COLUMBIA, S.C. (AP) — South Carolina lawmakers say they are confident a solution to fixing the state’s education system will be resolved this legislative session.

Members of the Senate education subcommittee met for the first time Wednesday to discuss their version of comprehensive legislation set to change K-12 and higher education. Subcommittee Chair Sen. Greg Hembree of North Myrtle Beach said the proposed legislation constructed by House Speaker Jay Lucas is about modernizing the state’s existing system and not reforming it.

“Quite frankly, this is the year to do it,” the Republican lawmaker said. “Next year is an election year for everybody, and I’m afraid if we’re not pushing it hard, we will lose the momentum.”

The proposed bill would raise the minimum salary of first-time teachers to $35,000, consolidate poorly performing schools and eliminate three assessments for elementary age students.
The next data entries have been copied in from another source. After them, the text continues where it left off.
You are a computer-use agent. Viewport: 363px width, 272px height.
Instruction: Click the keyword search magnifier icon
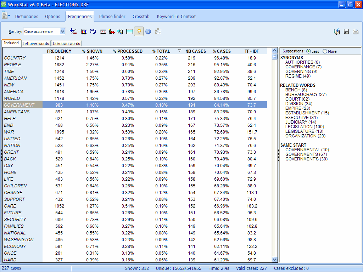point(120,32)
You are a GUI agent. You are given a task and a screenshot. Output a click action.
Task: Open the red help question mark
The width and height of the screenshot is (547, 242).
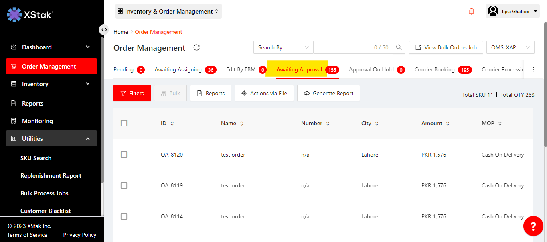tap(533, 226)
Hembree praised Lucas and members of his task force for doing the “heavy lifting” on the 80-plus pages of the bill and said Wednesday’s meeting was for organizational purposes and public testimony will be scheduled for later dates, some to be scheduled across the state.

“I think we need to have these meetings after hours so we can hear from students, teachers and parents,” Hembree said. “If we’re going to talk about guns and dogs, we sure can have meetings about education.”
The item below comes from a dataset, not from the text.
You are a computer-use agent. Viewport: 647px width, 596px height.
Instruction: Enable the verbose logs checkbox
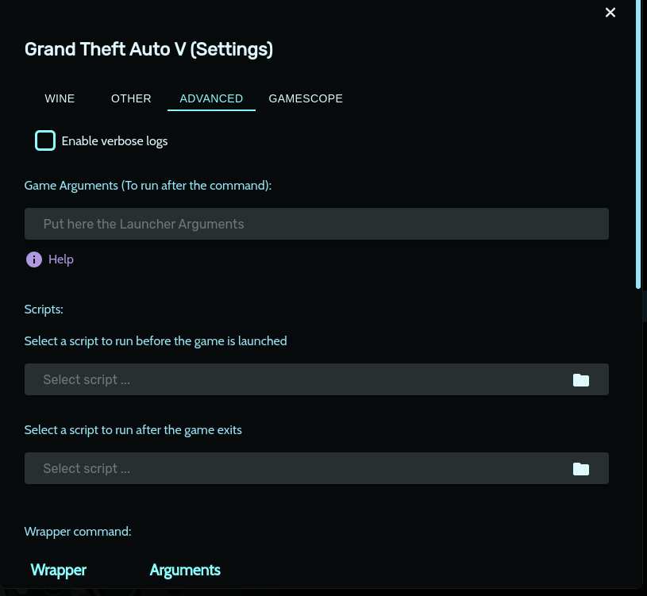click(x=45, y=141)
Members of the subcommittee equally expressed their dedication to making education a priority this session. Senate President Harvey Peeler said it will take members of the General Assembly to have uncomfortable conversations in order to find a successful solution.

“We need to talk about what we have been doing wrong and how we can improve on it,” the Gaffney lawmaker said. “For once, all the winds are blowing in the same direction. This time it’s put up or shut up.”

Hembree said he wants to conclude discussions on the bill by March and plans on hosting four public meetings across the state.